March and Douglas meanwhile had hidden themselves in woods to the south of Duns, Ramsay abandoned the livestock, and rode north to inform the Earls of Grey's imminent arrival. Grey left the cattle to be collected later, pursued Ramsay, and led his men directly into the trap. Douglas and March's main force then cut off any chance of Grey's retreat, by moving their men between them and the border. As soon as Grey saw the Banners of March and Douglas, chivalric honour forbade him to escape, and battle was joined. The Englishmen rushed the Scots but soon the superior Scottish numbers began to tell. The Scots won the day and took many prisoners, including Dacre, Grey, and his newly knighted son Sir Thomas Grey, and losing very few of their own, excepting John Haliburton of Dirleton.

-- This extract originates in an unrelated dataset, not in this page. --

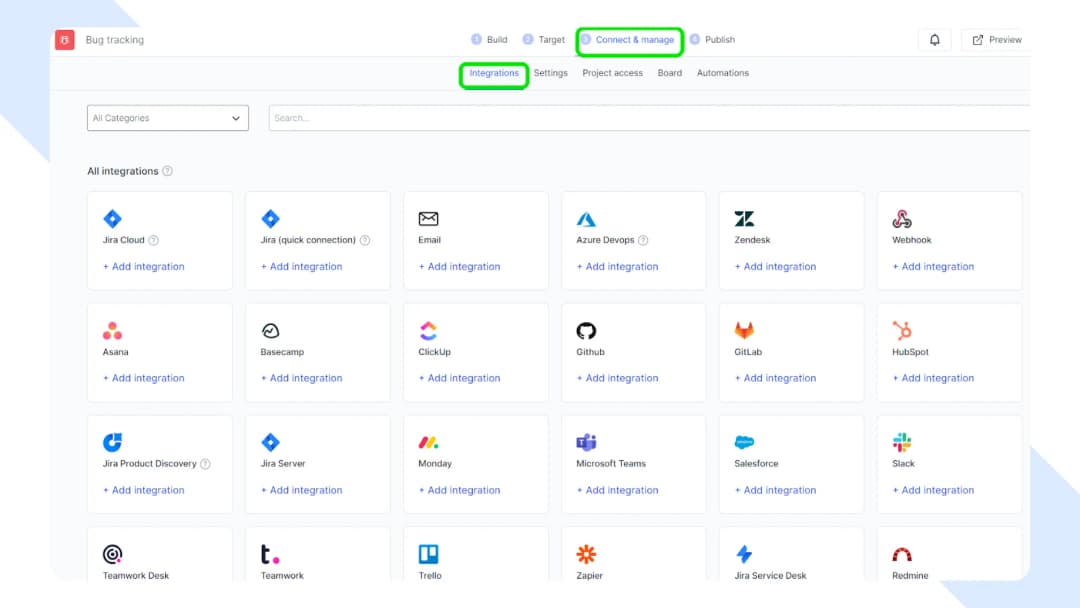Open the notification bell
This screenshot has width=1080, height=608.
pyautogui.click(x=934, y=39)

The important English prisoners were taken away into captivity, whereas most of the common soldiery were bought by one of the French knights, and massacred in revenge for the death of his father by the English, giving rise to a local landmark known as "Slaughter Hill". The garrison at Berwick on hearing of the fight marched on Norham expecting it to be under siege. March, Douglas and Thomas Stewart, 2nd Earl of Angus counter-attacked and laid siege to Berwick. Unable to take the Castle March ordered a massacre of English civilians in the town and set it ablaze. The Scots retreated following news af a large army advancing under Edward III of England, who then proceeded into Scotland and laid waste to Lothian, in an episode that would be remembered as the Burnt Candlemas.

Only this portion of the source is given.